A 47-year-old male was a smoker and had diagnosis of tongue cancer stage I in June 2021 in another hospital. When he received a pre-operative evaluation, the patient mentioned he had dyspnea on exertion for a long time and a chest pain event one year ago. Physical examination including the general appearance, breathing sound, and heart sound revealed unremarkable findings. 


Relevant Test Results Prior to Catheterization

His chest X-ray showed no cardiomegaly. Electrocardiography revealed sinus rhythm with Q wave over the inferior leads. SPECT Dipyridamole stress test showed severe stress-induced ischemia in the apical-to-basal inferior, basal inferolateral, and mid-to-basal inferoseptal segments. 

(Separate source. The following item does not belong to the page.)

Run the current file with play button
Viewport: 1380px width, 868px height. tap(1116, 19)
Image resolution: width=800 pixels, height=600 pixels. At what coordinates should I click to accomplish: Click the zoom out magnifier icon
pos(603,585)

Relevant Catheterization Findings

He received coronary angiography in June 2021 in another hospital which showed CAD/3VD, RCA total occlusion with collateral circulation from LAD and LCX; LAD total occlusion with collateral circulation from LCX and LCX insignificant stenosis. PCI for RCA was done with knuckle wire advanced to distal RCA without dual injection to check to distal wire position. A stent was deployed at m-dRCA. After 3 months, RCA ISR with total occlusion happened with collateral circulation from LAD.


Interventional Management

Procedural Step

He visited our hospital for a second opinion. Coronary angiography revealed RCA total occlusion with LAD collateral. PCI was arranged and IVUS revealed the previous RCA stent deployed at the distal RCA was in the false lumen. Initially, we applied an antegrade approach, using XTA wire advancing to dRCA and Fielder FC wire advancing to the PL branch. IVUS revealed the Fielder FC in the false lumen. We finally applied a retrograde approach from LAD septal branch with Sion wire with Finecross microcatheter support to the PL branch, from true to false lumen and then advancing to mRCA into the true lumen. We shifted to RG3 wire, completing the externalization, and then antegradely advanced Fielder FC wire to distal PL. A DES was deployed at the previous distal stent edge into the PL branch, extending the stent in the false lumen into the true lumen. Another DES and a DEB were used at middle to distal RCA for the in-stent restenosis. Finally, we get a good flow and both of the PL and PDA branches were preserved. 


Case Summary

We shared a case of unusual etiology of stent total occlusion due to previous stent deployment at false lumen. In CTO intervention, dual injection to check the distal wire position is important. In addition, using IVUS to check the stent was in the true lumen is essential. Antegrade, retrograde, dissection and re-entry, and other strategies can work together to help us to deal with the problem only when we figure out the lesion and the wire position clearly. Choosing and changing strategy immediately and appropriately in CTO intervention can make the procedure smoothly.